The authors add that sex differences in the immune system at the cellular level have also been reported, likely as a result of complex interactions between genes, hormones, the environment, and microbiome composition. Immune checkpoint inhibitor (CTLA-4 and PD-1) pathways play an important part in tumour-induced immunosuppression, and animal studies have suggested that sex-hormones may modulate some of these pathway. Similarly, female and male mice show different responses to anti-PD-L1 monoclonal antibodies.
“Despite the available evidence on the potential role played by sex in influencing how drugs work, trials testing new therapies rarely take sex into account. Immune checkpoint inhibitors have revolutionised cancer treatment, showing higher efficacy than standard therapies in several cancers. As we seek to improve immunotherapy further by identifying predictive biomarkers of response, sex differences should be further investigated.” says Dr. Conforti.

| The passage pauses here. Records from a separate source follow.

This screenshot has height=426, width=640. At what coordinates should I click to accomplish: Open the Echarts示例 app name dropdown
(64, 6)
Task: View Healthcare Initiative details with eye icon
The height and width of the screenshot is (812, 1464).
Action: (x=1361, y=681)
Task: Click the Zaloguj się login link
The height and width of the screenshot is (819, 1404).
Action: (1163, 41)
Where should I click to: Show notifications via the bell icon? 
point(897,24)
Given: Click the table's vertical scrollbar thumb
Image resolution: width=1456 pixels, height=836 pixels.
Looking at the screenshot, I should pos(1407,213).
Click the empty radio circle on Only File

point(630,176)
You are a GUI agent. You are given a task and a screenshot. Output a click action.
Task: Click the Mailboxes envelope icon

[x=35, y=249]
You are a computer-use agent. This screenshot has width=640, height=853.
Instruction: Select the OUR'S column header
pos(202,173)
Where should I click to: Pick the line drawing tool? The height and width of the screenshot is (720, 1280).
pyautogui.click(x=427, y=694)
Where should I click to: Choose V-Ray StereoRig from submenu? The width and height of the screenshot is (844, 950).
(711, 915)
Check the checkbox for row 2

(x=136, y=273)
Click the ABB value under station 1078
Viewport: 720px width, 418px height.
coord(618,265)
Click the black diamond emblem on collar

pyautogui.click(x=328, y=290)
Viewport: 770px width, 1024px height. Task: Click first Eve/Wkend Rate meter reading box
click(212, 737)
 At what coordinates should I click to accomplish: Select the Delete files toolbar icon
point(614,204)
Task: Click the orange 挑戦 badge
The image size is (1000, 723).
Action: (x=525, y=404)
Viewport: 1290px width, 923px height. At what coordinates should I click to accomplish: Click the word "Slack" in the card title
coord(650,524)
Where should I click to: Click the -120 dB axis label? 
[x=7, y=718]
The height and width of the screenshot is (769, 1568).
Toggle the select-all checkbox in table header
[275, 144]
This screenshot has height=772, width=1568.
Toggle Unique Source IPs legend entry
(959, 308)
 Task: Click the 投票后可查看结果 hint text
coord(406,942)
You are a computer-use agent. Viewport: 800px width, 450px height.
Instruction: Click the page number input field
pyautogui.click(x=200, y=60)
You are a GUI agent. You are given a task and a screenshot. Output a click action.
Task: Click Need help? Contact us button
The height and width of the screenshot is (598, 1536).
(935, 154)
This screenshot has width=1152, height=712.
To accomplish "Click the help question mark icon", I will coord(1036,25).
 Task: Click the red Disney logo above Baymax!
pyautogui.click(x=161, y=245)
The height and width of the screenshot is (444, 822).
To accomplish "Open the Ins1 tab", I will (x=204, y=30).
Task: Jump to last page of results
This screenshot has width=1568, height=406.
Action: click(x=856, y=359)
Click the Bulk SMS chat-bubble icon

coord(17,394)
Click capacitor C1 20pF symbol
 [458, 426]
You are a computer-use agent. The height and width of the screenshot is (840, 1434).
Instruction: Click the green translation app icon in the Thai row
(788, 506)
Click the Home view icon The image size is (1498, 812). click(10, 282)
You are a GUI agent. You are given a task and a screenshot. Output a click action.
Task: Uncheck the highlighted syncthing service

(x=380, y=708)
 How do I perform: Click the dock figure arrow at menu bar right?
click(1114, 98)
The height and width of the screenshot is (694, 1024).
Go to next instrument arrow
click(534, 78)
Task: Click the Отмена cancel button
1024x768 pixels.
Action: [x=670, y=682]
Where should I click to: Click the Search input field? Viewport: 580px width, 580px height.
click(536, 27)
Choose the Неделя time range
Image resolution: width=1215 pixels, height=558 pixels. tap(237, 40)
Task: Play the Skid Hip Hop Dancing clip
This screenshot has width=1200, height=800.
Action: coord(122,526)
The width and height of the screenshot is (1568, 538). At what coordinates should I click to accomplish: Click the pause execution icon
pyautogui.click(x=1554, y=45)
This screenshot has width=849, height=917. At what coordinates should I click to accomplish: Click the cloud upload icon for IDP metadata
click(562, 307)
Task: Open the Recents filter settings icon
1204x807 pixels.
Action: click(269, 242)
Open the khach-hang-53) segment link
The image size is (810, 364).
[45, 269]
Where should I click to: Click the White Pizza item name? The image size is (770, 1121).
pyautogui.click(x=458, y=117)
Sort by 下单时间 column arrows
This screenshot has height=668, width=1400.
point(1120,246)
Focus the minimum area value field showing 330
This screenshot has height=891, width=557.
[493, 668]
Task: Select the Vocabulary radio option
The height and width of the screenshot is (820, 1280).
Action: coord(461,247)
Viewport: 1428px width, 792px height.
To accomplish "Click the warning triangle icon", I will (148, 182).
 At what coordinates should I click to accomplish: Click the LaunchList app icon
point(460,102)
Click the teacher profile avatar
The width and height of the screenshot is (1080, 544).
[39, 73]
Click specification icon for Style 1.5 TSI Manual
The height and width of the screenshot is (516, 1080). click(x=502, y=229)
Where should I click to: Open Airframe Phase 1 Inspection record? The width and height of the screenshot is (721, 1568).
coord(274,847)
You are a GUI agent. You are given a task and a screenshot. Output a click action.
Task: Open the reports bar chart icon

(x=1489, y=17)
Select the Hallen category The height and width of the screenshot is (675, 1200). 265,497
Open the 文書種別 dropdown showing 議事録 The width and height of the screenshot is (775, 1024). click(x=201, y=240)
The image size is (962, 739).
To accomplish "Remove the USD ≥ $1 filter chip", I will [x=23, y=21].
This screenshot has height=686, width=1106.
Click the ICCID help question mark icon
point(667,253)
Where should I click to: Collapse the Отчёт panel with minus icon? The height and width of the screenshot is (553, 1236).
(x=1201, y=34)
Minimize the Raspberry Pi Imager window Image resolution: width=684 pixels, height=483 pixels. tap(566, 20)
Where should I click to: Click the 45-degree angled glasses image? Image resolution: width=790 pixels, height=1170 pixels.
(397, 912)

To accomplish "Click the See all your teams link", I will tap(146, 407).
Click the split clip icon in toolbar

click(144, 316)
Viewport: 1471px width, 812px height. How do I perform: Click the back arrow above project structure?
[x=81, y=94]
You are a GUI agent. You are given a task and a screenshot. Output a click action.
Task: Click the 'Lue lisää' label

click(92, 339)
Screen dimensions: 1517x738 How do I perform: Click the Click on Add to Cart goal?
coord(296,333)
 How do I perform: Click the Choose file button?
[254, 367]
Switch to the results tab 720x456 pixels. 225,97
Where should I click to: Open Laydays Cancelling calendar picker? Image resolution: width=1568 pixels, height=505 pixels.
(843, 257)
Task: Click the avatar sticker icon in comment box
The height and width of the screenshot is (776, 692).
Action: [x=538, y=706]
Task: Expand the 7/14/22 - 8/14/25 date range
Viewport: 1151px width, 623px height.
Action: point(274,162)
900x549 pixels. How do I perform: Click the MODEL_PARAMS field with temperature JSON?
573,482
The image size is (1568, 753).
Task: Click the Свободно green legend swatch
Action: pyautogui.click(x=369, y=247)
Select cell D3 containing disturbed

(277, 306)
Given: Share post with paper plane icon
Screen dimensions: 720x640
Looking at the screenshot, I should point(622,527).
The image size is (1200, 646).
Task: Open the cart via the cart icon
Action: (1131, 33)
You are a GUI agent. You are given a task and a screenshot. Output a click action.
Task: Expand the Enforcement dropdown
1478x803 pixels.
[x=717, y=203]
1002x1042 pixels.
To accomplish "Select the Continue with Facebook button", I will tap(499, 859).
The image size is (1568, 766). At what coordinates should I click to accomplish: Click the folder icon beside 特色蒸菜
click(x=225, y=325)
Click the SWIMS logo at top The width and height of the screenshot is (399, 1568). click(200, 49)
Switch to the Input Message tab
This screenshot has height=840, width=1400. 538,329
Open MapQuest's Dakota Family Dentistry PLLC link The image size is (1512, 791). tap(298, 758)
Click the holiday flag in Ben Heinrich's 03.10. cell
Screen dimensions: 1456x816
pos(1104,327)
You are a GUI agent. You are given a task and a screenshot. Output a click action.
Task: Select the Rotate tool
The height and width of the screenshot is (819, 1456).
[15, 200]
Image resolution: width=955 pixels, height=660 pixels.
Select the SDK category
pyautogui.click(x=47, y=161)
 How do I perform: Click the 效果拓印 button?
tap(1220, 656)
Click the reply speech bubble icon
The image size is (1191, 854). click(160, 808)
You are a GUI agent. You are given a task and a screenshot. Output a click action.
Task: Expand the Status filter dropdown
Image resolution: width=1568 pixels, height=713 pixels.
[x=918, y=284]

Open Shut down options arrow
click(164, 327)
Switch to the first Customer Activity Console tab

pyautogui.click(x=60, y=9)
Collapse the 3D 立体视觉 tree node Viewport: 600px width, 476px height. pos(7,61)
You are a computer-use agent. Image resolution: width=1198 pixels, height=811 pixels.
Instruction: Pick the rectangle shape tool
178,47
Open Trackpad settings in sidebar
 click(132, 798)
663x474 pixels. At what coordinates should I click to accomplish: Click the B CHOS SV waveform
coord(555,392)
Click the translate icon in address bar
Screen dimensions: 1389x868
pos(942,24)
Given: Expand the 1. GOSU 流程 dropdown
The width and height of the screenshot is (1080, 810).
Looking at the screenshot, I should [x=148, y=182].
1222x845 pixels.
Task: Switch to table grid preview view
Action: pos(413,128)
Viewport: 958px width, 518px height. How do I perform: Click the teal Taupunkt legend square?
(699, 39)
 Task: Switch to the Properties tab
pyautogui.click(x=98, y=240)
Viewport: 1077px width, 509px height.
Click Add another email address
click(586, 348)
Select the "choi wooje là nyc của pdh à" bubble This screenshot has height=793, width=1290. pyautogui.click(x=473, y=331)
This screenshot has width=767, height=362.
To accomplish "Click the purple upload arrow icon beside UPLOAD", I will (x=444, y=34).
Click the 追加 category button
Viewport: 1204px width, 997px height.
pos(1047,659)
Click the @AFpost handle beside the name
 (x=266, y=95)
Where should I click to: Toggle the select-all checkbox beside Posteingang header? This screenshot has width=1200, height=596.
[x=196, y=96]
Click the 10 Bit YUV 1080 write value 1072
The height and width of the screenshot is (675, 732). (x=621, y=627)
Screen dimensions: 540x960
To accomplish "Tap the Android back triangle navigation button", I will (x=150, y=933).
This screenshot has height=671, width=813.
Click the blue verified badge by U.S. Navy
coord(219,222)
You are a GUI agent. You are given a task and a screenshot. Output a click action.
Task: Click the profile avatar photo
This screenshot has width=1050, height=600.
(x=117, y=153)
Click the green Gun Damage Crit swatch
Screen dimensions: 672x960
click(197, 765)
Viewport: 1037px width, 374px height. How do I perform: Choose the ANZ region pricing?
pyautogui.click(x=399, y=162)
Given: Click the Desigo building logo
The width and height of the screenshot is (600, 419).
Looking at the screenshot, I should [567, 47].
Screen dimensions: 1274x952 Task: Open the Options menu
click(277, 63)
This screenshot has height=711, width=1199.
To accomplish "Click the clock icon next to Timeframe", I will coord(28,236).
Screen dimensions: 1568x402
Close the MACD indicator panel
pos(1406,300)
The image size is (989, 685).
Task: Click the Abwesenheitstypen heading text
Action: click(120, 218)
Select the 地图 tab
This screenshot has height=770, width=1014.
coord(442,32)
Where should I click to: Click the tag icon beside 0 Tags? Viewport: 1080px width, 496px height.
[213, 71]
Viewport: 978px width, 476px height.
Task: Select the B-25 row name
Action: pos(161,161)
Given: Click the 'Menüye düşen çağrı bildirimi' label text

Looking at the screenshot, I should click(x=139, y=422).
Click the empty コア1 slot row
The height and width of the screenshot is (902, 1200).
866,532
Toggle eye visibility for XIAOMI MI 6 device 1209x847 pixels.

The authors note several limitations, including that the meta-analysis relies on published results rather than on individual patients’ data. The authors also note that EGFR-mutated non-small-cell lung cancers are less sensitive to immune checkpoint inhibitors than are EGFR wild-type non-small-cell lung cancer tumours, and are more common in female patients than in male patients. However, most (94%) non-small-cell lung cancers included in the meta-analysis were wild-type, indicating that sex-dependent differences in the efficacy of immune checkpoint inhibitors were not exclusively related to mutation status.
Writing in a linked Comment, Omar Abdel-Rahman, Ain Shams University (Egypt) and University of Calgary (Canada), cautions that the meta-analysis incorporates a diverse group of solid tumours: “… within each solid tumour, there are a multitude of baseline characteristics that might differ in their distribution between men and women, and these baseline characteristics have been reported to affect outcomes of patients treated with immune checkpoint inhibitors. Moreover, there are also lifestyle or behavioural characteristics that differ between men and women that might also have confounding effects… Although the Article by Conforti and colleagues is a thought-provoking and hypothesis-generating piece of work, caution needs to be exercised before jumping directly to radical conclusions and before changing the current standard of care among approved indications for immune checkpoint inhibitors. Female patients who are otherwise indicated for treatment with any immune checkpoint inhibitor should not be denied treatment solely on the basis of these findings. Further prospective studies that are disease-specific and that account thoroughly for potential confounders are needed before a final judgment can be made about the effect of the patient’s sex on the efficacy of immune checkpoint inhibitors.”